Hydroxychloroquine Gets FDA Emergency Authorization for Treatment of Wuhan Coronavirus

Bronson Stocking | March 30, 2020 12:10 AM

The Food and Drug Administration granted hydroxychloroquine emergency use authorization on Sunday. The authorization comes amid a large clinical trial currently underway in New York and growing evidence that suggests the drug may be an effective treatment for patients infected with the Wuhan coronavirus.

(Hydroxy)chloroquine is an inexpensive drug widely used since 1955 to treat malaria. Given the drug's relatively harmless side effects, doctors are already beginning to incorporate the drug in their treatment of coronavirus cases. President Trump and New York Gov. Cuomo have both expressed optimism over the drug's efficacy.

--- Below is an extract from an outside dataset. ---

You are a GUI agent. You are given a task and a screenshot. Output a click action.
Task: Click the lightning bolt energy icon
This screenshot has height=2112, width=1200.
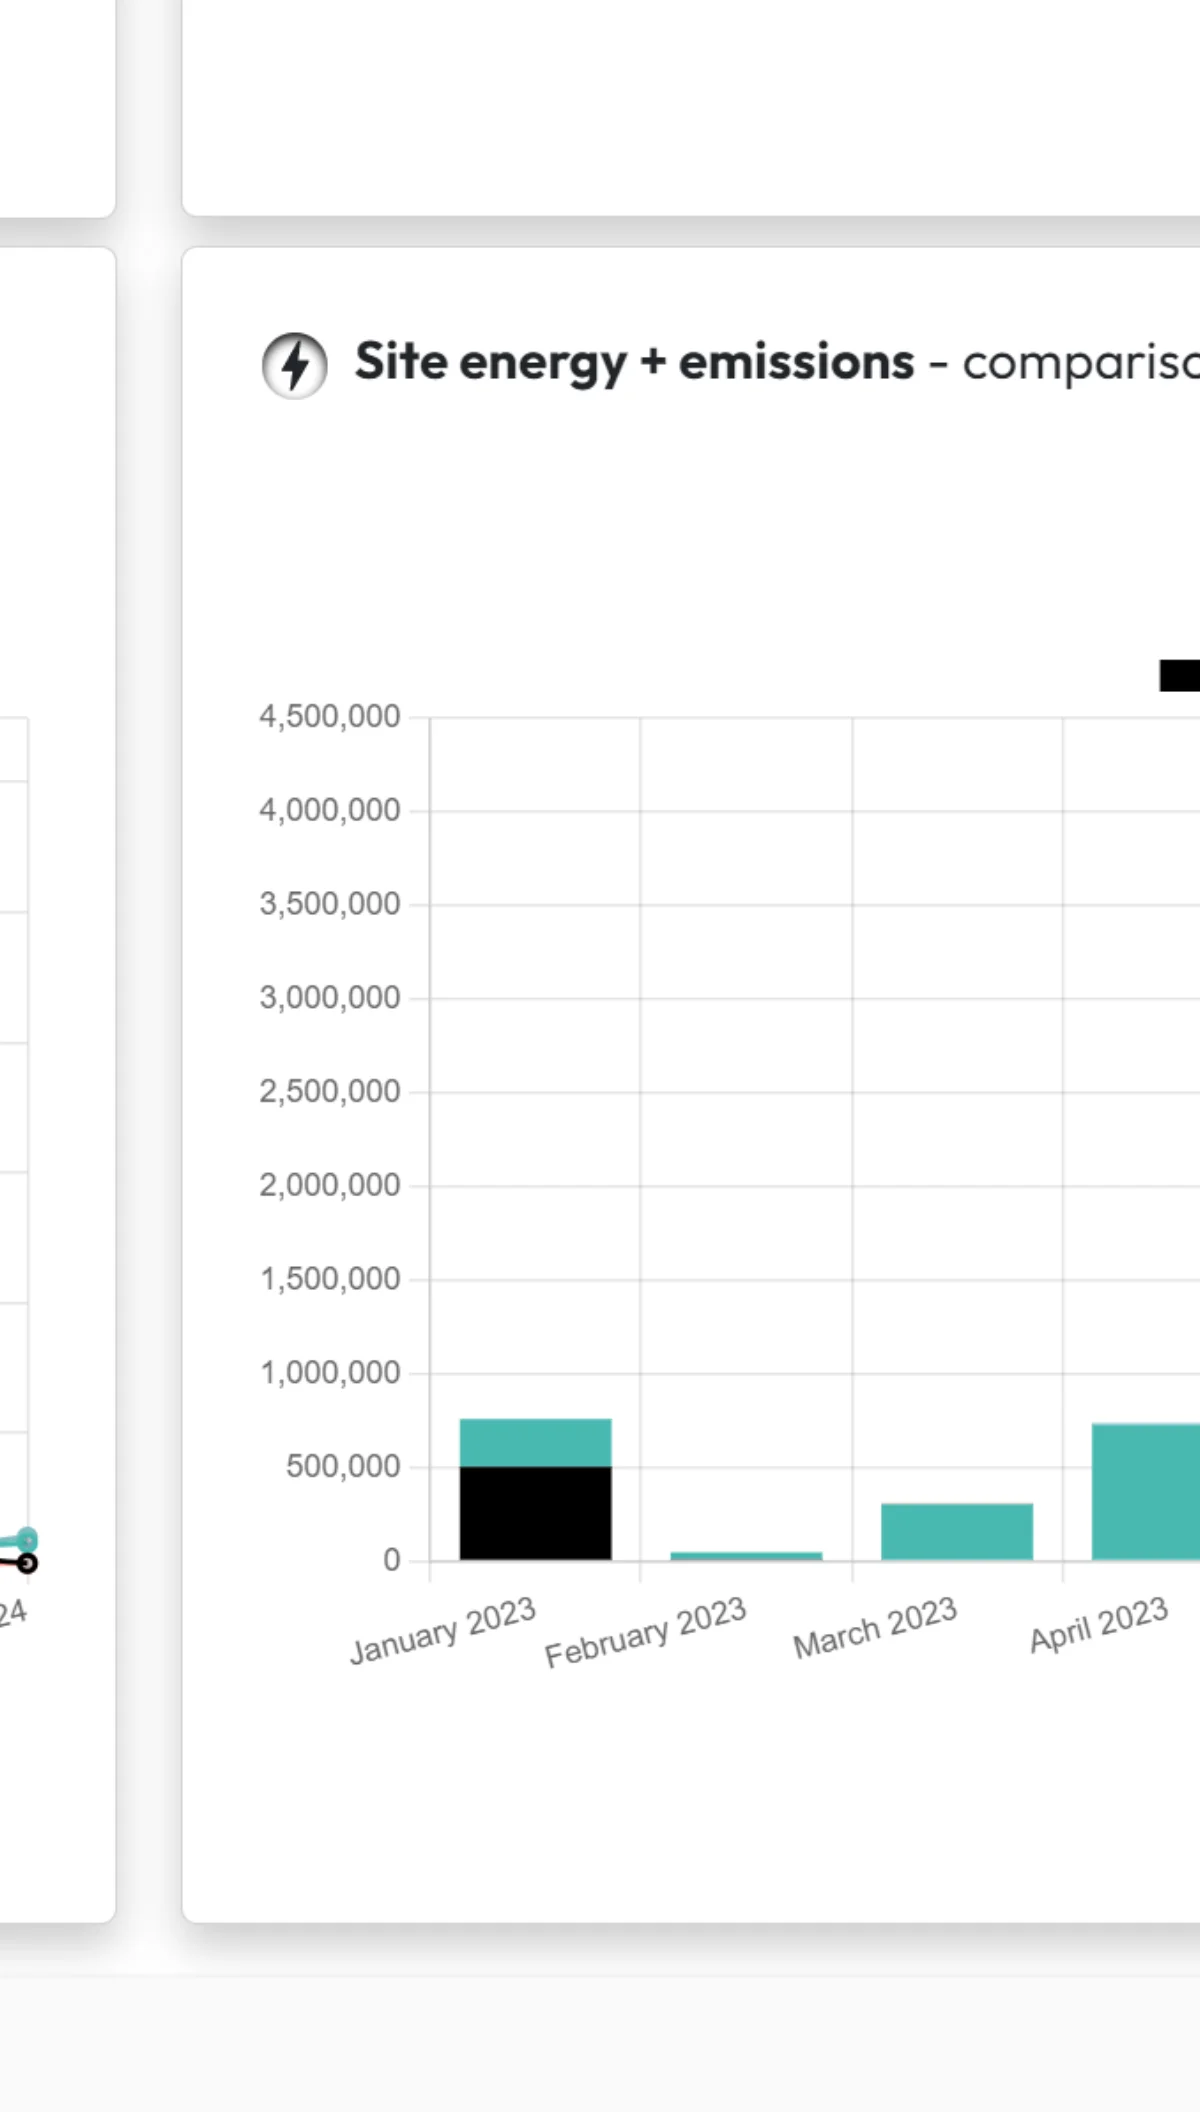coord(294,365)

The world is currently in the middle of a pandemic and the luxury of time simply doesn't exist for the typical regulatory processes. With few alternatives, why not let doctors prescribe (hydroxy)chloroquine to patients, the vast majority of which could only stand to benefit from receiving the medicine?

"Let's see how it works," Trump said at a press briefing on Sunday. "It may. It may not."

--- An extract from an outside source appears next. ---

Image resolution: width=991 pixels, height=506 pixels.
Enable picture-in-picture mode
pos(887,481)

The FDA is allowing drugmakers to donate the medicine "to the Strategic National Stockpile to be distributed and prescribed by doctors to hospitalized teen and adult patients with COVID-19, as appropriate, when a clinical trial is not available or feasible," HHS announced in a statement. Sandoz Pharmaceuticals donated 30 million doses of hydroxychloroquine and drugmaker Bayer donated one million doses of chloroquine to the stockpile.

Drugmakers have already ramped up production of (hydroxy)chloroquine in response to the increased demand. The focus at this point should be making more of this potentially life-saving drug, not restricting its use amid a global pandemic. The FDA's emergency authorization of (hydroxy)chloroquine should allow drugmakers to do just that.